**Extract provided**
##########

An article showcasing a portion of the play can be found here http://www.thetribeonline.com/2013/04/student-playwright-spotlight-bitter-root-by-joanna-alpern/.
Bitter Root, a student-written play by Joanna Alpern, centers around a middle-aged couple that has moved to the countryside to cope with the tragedy of their only son’s suicide. Despite the plot’s heavily depressing origins, fresh and comical interferences of family members and a rude neighbour lighten the mood as the play progresses.
Cara Mahoney delivered a solid and convincing presentation of Laura, a mother so absorbed with grief and so fixated on finding answers that she closes herself off to everyone and everything around her. Mahoney artfully pulled the audience towards her and to the plight of her character; she so convincingly brought her character to life that one could almost feel the aura of depression the she conjured for the part.
Graham Richardson portrays her spouse and counterpart: the husband trying to move on from tragedy. Throughout the play the sympathy and admiration for John (Graham Richardson) grows as he consistently demonstrates determination and patience in helping his wife come to terms with the tragic event, despite the fact that she persistently turns down his assistance.

##########

[Rows from a data source]
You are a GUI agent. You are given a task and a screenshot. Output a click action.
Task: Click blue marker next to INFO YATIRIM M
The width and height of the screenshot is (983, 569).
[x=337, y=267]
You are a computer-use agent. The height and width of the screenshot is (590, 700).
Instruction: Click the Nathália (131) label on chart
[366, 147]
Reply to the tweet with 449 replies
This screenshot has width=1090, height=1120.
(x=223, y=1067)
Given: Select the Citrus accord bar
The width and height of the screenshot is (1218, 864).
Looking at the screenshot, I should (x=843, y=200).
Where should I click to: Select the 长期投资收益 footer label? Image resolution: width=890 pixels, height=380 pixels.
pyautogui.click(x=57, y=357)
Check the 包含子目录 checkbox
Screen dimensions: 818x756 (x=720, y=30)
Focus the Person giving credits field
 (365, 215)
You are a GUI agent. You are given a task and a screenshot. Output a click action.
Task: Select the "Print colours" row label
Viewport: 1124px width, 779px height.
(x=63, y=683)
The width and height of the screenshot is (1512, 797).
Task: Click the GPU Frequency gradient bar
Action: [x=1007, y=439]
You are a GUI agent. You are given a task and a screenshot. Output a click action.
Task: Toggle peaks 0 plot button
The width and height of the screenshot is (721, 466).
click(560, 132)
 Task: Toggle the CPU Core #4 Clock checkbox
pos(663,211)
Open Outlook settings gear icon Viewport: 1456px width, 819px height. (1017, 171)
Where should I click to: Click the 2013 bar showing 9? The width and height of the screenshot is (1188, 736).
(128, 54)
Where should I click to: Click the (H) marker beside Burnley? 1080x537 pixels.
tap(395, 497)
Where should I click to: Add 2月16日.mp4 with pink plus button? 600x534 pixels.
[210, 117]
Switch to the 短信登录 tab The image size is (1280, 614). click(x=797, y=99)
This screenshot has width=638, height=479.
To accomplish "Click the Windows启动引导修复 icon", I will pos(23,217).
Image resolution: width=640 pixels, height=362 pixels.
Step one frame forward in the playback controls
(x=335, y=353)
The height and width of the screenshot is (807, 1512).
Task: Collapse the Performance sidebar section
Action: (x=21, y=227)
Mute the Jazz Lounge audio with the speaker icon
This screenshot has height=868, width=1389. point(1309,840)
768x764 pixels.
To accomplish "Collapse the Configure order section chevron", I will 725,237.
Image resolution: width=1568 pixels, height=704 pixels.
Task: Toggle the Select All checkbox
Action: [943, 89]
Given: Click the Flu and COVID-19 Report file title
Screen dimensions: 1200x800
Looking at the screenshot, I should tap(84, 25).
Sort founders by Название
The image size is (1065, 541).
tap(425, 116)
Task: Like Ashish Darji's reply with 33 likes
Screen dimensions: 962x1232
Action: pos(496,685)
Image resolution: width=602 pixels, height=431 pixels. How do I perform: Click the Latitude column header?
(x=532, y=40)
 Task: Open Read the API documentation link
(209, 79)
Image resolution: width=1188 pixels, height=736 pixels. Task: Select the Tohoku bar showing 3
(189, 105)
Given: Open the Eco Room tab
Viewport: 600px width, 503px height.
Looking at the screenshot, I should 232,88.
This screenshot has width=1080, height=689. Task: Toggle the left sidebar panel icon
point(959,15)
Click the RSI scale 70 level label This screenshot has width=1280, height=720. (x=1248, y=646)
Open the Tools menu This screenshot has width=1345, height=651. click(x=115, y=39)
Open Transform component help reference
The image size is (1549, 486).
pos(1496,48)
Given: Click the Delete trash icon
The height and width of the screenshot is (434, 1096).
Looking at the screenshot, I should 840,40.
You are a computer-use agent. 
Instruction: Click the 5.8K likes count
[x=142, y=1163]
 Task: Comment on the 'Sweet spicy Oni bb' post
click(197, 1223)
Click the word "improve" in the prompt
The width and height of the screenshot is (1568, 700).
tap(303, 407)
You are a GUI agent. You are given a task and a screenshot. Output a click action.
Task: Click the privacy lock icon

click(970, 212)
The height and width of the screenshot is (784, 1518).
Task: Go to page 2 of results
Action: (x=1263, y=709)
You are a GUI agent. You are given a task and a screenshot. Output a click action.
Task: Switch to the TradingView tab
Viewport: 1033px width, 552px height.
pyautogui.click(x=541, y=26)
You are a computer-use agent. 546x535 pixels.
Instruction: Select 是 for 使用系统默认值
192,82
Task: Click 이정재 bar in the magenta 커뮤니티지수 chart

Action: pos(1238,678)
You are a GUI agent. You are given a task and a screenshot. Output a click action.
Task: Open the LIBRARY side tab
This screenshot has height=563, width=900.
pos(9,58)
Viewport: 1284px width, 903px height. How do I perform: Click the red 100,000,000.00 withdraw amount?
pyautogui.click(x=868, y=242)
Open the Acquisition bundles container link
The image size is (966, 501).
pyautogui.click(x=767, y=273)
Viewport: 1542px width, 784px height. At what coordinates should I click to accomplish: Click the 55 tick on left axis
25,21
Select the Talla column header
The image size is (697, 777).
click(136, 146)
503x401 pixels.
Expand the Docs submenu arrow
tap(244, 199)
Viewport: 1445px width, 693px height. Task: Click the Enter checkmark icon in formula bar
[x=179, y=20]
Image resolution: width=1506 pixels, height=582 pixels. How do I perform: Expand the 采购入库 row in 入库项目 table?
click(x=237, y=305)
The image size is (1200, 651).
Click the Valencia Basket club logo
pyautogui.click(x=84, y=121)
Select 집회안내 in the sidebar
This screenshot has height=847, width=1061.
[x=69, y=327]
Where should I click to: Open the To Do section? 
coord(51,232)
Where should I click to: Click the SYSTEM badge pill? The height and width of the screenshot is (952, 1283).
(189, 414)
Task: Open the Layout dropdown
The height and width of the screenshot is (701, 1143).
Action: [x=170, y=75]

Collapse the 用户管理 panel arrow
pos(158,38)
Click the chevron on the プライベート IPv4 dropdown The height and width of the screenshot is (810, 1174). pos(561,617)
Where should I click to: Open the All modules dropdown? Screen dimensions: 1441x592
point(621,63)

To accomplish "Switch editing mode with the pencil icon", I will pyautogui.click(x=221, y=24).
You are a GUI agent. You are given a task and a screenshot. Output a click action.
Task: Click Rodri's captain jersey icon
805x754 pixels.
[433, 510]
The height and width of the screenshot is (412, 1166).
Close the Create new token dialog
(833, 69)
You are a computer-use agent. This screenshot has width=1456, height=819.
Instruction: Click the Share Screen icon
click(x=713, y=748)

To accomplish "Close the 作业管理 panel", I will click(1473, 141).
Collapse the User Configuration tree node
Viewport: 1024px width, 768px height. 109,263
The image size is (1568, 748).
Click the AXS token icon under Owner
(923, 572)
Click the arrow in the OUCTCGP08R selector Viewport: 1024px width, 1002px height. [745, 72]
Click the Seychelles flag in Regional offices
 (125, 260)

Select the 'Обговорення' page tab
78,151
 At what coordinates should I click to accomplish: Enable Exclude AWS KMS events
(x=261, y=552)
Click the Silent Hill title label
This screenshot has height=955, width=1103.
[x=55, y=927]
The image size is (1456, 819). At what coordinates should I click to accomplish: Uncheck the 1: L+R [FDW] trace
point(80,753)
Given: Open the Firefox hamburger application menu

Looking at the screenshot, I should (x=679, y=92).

##########

**Exercise tasks**
a - Can you repeat the rows from the line containing "Where should I click to: Open the To" through the line containing "point(621,63)", including both of those lines?
b - Can you carry on the review of the student play Bitter Root from where it stops?

**Results of the tasks**
a -
Where should I click to: Open the To Do section? 
coord(51,232)
Where should I click to: Click the SYSTEM badge pill? The height and width of the screenshot is (952, 1283).
(189, 414)
Task: Open the Layout dropdown
The height and width of the screenshot is (701, 1143).
Action: [x=170, y=75]

Collapse the 用户管理 panel arrow
pos(158,38)
Click the chevron on the プライベート IPv4 dropdown The height and width of the screenshot is (810, 1174). pos(561,617)
Where should I click to: Open the All modules dropdown? Screen dimensions: 1441x592
point(621,63)

b -
Charles Bell, Katherine Weight, Coco Claxton and Dominic Kimberlin presented believable characters that added to the richness of the cast and show as a whole. Katherine Weight demonstrated her range as she played both Lily, successfully capturing the spirit of an annoying 5-year old girl, and the old Mrs. Wallo; her interpretation of the older character brought to mind a fusion of the mannerisms of a 40-year old school teacher and Agatha Christie’s Miss Marple. Her flexibility in switching between the two roles was admirable. The lack of old-age makeup to give her the physical appearance of her elderly character is the only real complaint that can be brought forward about her performance.
Joanna Alpern, as writer and director, gave her audience a believable account of a couple’s strife through a tragedy but ensured that her show would be enjoyable by colouring the plot with comical inferences. The poetic monologues, most memorably when Laura compares the lilies to her dead son, can at times wander too close to cliché, but Alpern managed to pull them off and they strengthened the feeling of desperation that ran through the play. As a reviewer and audience member I thoroughly enjoyed this play and it was certainly a worthwhile experience.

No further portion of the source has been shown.